José Alberto Pujols Alcántara (born January 16, 1980), better known as Albert Pujols (Spanish pronunciation: [ˈalβert puˈxols]), is an American professional baseball first baseman for the Los Angeles Angels of Anaheim of Major League Baseball. He stands 6 ft 3 in (1.91 m) tall, weighs 230 pounds (100 kg), and bats and throws right-handed. He previously played for the St. Louis Cardinals. He is the only player in major league history to bat at least .300 with 30 or more home runs and 100 or more runs batted in in his first 10 seasons. He also is the first player to accumulate at least 500 doubles in his first 12 seasons.

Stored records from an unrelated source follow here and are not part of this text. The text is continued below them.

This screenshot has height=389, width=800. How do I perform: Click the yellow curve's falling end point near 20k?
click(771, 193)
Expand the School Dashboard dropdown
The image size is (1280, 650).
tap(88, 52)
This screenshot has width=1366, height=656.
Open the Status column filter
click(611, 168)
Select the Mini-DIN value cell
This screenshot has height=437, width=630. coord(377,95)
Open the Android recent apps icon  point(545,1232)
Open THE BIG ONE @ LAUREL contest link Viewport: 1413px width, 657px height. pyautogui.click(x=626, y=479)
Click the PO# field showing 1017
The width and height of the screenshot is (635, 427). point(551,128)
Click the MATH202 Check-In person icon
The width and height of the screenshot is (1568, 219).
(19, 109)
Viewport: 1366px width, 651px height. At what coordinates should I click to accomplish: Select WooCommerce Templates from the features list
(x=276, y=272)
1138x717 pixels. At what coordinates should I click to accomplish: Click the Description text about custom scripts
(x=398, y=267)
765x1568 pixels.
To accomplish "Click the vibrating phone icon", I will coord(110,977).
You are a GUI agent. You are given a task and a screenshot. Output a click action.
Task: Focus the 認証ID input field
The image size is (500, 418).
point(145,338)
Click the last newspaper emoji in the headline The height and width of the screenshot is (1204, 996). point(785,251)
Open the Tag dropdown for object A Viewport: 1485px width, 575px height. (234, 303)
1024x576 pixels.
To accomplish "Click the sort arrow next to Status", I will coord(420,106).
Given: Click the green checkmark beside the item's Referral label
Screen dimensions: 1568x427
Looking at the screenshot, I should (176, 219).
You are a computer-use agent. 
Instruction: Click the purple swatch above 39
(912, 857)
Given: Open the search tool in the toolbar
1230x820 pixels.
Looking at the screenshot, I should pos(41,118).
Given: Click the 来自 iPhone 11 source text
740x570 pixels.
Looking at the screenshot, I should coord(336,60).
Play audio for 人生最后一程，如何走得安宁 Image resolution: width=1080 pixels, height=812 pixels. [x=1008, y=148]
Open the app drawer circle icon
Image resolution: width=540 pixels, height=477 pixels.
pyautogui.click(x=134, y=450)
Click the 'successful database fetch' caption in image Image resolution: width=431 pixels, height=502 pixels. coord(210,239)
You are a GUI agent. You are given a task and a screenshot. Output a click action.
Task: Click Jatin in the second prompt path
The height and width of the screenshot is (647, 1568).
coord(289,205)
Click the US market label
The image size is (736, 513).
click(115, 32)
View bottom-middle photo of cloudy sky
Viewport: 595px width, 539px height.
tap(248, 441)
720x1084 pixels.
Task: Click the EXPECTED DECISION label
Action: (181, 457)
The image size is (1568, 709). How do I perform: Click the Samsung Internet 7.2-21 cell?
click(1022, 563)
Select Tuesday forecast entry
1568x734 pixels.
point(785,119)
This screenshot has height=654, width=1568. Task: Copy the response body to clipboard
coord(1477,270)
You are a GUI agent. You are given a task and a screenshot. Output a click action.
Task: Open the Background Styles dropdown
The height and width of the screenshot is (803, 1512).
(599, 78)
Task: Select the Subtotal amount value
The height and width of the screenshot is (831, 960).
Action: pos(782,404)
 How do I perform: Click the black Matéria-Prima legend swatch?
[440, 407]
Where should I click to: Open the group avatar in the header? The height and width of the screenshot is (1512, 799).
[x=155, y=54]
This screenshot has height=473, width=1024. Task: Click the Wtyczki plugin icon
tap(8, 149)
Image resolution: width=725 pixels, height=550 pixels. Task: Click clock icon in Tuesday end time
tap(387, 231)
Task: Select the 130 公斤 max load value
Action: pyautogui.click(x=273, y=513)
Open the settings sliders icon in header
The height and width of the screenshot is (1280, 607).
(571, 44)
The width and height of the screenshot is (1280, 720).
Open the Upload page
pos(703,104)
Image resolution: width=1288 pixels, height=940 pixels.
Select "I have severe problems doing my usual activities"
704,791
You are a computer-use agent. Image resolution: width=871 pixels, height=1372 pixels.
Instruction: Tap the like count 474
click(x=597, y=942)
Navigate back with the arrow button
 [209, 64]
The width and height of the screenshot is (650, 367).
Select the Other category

Pujols was born in the Dominican Republic, but he moved to the United States in 1996. After one season of college baseball, he was selected by the Cardinals in the 13th round of the 1999 MLB Draft. As a rookie for the Cardinals in 2001, he unanimously won the National League Rookie of the Year award. He finished second in National League Most Valuable Player Award voting in 2002, and he won the batting title in 2003 after hitting .359. He hit 40 home runs for the first time in his career in 2004 and helped the Cardinals reach the World Series, where they were swept by the Boston Red Sox in four games. He won his first National League MVP Award in 2005, and he won his first World Series in 2006 when the Cardinals defeated the Detroit Tigers in five games.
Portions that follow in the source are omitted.